Reconnecting from the inner stillness

George Keen
George Keen
Stillness. The spacious cricket pitch is busy with movement, but it is ever so still.

Surrounding trees rustle in the cool morning breeze and groups of parents clap and cheer but there is no overall motion, not to Anthony.

Inside he is stagnant, fully detached from the lively environment around him.

The game is played with high speed and energy and, to any spectator's eye, Anthony plays like any other. To them he is just an ordinary boy, enjoying a simple game of cricket.

They are oblivious to the emptiness within, the dark abyss of nothingness that isolates him from the other players.
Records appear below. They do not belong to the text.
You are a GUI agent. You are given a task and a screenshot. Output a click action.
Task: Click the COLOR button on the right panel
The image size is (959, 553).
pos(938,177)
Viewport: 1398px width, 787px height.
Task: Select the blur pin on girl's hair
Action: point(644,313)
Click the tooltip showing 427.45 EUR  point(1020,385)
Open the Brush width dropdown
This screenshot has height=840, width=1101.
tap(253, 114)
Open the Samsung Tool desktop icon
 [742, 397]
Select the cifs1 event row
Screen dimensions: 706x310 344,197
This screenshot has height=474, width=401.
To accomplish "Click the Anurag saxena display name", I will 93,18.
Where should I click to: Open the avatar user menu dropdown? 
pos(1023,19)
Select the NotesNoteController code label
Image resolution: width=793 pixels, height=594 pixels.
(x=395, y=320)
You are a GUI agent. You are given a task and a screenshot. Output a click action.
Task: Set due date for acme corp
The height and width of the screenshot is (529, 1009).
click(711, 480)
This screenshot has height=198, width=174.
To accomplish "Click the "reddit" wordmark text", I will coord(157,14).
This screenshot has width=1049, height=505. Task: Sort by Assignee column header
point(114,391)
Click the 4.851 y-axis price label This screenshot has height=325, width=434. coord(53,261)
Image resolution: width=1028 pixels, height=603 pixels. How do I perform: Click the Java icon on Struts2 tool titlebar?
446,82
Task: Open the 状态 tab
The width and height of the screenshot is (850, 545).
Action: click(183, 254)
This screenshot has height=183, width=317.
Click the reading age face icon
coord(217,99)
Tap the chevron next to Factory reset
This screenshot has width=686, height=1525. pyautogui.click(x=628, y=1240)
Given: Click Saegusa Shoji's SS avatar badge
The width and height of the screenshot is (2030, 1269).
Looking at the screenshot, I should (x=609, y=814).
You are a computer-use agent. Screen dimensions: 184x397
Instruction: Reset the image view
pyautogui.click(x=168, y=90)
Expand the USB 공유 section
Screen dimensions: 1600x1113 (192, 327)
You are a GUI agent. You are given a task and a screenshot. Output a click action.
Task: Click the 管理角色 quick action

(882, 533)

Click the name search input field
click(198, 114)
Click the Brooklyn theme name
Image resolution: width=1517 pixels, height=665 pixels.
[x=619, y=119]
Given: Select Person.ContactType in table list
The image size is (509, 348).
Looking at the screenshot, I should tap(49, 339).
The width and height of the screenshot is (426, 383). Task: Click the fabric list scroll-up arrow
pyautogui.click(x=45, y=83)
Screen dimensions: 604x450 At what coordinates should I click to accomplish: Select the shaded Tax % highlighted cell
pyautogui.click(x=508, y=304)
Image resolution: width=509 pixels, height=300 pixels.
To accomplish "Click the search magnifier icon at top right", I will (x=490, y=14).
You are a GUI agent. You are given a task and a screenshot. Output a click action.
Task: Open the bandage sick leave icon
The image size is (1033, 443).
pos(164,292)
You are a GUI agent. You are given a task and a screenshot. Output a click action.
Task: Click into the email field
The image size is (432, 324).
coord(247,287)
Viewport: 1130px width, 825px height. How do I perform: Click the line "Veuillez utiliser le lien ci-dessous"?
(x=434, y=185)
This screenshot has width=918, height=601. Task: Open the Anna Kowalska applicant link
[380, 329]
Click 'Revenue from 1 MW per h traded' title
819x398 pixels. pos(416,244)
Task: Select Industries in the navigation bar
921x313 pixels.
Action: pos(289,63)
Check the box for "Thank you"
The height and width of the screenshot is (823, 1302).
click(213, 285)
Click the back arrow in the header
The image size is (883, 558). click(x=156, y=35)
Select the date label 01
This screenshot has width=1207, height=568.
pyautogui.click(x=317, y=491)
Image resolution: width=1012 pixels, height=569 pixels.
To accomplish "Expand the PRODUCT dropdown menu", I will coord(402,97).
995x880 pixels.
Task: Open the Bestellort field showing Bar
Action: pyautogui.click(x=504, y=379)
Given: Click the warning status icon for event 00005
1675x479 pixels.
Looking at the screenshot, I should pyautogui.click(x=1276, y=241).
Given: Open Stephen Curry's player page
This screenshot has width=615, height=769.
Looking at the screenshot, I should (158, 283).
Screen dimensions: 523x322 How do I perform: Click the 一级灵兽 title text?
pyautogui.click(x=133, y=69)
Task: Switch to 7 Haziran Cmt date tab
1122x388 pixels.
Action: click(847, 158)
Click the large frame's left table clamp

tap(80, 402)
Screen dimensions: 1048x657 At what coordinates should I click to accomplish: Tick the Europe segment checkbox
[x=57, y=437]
To Anthony, life never progresses, never changes. He is dead inside a living body.

To him, his life is like the wicket posts. Whilst the rest of the game is moving and changing, the ball spinning, the players running and changing positions, the bat swinging, it is the wickets that remain static.

They merely sit there, removed from the busy nature of the rest of the game, just waiting to be impacted by it.

Anthony is the wickets, normality is the ball.

There are always opportunities for normality to hit Anthony but there is also always the batsman to prevent this from occurring.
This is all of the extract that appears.